« Correspondances » en prépa Bach

En prélude à une tournée européenne, Sébastien Daucé et son ensemble « Correspondances » a présenté un programme consacré à deux compositeurs allemands, Dietrich Buxtehude (1637-1707) et Heinrich Schütz (1585-1672). Leurs cantates sur le thème de la Passion du Christ annoncent Bach. Leurs œuvres révèlent une force spirituelle soutenue par une expressivité musicale et la qualité des récitatifs. Construites autour du chiffre 7, synonyme d’achèvement dans la symbolique biblique, elles sont significatives du répertoire luthérien. Le cadre de Notre-Dame de la Gloriette, à Caen, convenait parfaitement à ce concert à l’exécution inspirée.

Cinq ans avant la naissance de Jean-Sébastien Bach, Dietrich Buxtehude compose durant l’année 1680 un cycle de sept cantates, « Membra Jesu nostri » (Membres du Christ), destiné à la Semaine Sainte, qui précède la fête de Pâques. Le musicien est alors l’organiste de l’église Sainte-Marie (Marienkirche) de Lübeck, au nord de l’Allemagne. Sa notoriété dépasse la ville des bords de la Baltique.

Il est en particulier repéré par Gustav Düben, maître de chapelle du roi de Suède, auquel il envoie nombre de cantates. Parmi le fonds Düben, conservé à l’université d’Uppsala, au nord de Stockholm, figure celles rassemblées sous le titre « Membra Jesu nostri ».

Sébastien Daucé parle d’un chef d’œuvre qu’il a à cœur de réhabiliter.  Il adjoint à cette redécouverte une autre œuvre vocale, « Da Jesus an dem Kreuze stund » (Les Sept Paroles du Christ en croix) de Heinrich Schütz, aîné de Buxtehude.
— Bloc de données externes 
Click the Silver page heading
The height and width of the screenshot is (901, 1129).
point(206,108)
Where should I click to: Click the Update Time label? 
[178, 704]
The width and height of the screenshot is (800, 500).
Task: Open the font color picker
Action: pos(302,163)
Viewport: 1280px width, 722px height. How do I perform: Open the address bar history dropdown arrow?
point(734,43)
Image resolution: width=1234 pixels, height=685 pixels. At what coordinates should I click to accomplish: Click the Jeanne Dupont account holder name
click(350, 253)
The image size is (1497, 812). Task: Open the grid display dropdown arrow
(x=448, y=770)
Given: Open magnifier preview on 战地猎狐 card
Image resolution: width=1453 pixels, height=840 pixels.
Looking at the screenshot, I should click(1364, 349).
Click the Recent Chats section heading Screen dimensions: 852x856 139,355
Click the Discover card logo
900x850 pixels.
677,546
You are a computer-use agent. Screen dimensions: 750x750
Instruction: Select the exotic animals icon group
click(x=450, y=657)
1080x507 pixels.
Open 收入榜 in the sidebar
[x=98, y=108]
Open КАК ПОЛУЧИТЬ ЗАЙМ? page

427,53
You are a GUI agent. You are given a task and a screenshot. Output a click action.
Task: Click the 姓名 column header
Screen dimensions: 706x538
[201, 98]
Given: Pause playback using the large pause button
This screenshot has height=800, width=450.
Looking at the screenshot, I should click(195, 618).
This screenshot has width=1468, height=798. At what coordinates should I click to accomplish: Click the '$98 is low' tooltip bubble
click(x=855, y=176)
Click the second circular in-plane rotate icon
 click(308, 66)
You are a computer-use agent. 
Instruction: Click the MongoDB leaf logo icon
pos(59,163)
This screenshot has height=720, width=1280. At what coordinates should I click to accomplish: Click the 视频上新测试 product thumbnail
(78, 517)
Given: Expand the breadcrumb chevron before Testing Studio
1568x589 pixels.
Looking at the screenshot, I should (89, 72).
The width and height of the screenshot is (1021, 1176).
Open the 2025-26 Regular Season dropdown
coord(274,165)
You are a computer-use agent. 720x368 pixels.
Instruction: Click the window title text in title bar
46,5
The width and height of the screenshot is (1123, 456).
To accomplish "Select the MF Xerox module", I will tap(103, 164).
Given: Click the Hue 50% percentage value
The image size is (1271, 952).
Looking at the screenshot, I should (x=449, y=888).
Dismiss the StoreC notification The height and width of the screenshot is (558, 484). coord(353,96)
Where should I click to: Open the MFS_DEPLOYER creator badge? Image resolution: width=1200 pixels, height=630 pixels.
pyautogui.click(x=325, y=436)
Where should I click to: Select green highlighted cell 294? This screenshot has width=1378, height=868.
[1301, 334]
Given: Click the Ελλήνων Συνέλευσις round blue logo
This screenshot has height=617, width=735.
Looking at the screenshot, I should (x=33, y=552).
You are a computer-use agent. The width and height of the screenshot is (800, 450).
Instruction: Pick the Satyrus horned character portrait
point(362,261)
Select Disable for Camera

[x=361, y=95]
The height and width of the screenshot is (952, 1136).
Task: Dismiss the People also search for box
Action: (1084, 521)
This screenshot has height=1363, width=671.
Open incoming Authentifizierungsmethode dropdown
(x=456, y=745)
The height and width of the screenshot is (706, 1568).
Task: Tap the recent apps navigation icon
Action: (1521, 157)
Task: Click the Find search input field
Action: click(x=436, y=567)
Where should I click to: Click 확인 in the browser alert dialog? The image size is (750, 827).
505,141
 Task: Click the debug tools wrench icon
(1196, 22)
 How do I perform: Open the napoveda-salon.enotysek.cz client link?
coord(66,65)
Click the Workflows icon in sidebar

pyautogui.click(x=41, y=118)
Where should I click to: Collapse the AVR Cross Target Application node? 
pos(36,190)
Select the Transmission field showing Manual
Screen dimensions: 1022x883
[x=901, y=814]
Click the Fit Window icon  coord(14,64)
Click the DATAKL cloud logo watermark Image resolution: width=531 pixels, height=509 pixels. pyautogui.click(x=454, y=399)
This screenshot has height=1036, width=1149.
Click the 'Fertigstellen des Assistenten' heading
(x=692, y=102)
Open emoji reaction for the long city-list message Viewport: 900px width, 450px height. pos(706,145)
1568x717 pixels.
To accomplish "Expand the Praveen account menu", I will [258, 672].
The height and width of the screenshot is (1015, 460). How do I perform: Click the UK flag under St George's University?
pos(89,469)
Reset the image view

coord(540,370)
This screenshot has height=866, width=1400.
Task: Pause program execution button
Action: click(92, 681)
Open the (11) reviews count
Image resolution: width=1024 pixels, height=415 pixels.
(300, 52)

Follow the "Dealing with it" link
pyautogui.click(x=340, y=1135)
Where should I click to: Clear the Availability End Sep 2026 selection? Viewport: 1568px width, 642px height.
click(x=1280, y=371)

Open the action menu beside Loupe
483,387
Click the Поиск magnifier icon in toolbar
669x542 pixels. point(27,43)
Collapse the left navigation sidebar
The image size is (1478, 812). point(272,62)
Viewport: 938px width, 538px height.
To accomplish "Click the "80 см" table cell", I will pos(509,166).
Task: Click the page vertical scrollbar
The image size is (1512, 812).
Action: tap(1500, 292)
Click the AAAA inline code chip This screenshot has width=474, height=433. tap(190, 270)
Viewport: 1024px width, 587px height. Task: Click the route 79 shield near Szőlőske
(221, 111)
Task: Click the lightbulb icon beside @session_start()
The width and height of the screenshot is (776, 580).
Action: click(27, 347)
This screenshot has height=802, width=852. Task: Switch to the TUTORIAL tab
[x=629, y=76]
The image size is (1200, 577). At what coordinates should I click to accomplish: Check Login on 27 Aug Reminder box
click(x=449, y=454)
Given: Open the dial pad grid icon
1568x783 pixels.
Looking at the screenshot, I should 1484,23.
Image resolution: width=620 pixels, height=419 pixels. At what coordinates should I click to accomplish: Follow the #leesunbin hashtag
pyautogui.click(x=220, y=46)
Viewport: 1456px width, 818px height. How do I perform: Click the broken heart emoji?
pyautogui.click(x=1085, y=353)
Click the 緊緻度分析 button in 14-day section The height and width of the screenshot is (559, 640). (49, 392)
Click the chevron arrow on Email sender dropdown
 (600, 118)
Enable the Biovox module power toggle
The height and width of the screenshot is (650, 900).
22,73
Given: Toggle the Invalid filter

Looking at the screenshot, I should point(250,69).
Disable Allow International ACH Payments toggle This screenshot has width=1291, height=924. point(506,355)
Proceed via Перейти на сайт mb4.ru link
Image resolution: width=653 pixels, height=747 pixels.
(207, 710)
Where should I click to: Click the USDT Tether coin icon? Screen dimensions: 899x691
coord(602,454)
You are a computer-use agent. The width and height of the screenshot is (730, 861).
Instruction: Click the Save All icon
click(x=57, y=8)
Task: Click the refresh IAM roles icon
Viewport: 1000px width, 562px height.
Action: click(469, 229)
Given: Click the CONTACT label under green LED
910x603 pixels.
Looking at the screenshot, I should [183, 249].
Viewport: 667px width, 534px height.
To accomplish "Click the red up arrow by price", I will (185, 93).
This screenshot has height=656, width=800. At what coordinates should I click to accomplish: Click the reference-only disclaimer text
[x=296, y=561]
Avec eux, c’est tout un courant de musique sacrée qui s’épanouit à l’amorce du XVIIIe siècle d’outre-Rhin et dont le génie de Jean-Sébastien Bach donnera la pleine mesure.

Schütz a vécu l’horrible guerre de Trente Ans, qui a déchiré l’Europe jusqu ‘à la moitié du XVI e siècle entre princes catholiques et protestants. Cette même période a cependant activé un renouveau musical, et aussi une soif de spiritualité devant la fragilité humaine. La religion luthérienne qui s’étend de l’Allemagne du Nord aux pays scandinaves concentre ces courants dans une forme d’austérité rituelle, que reflète la musique de Schütz.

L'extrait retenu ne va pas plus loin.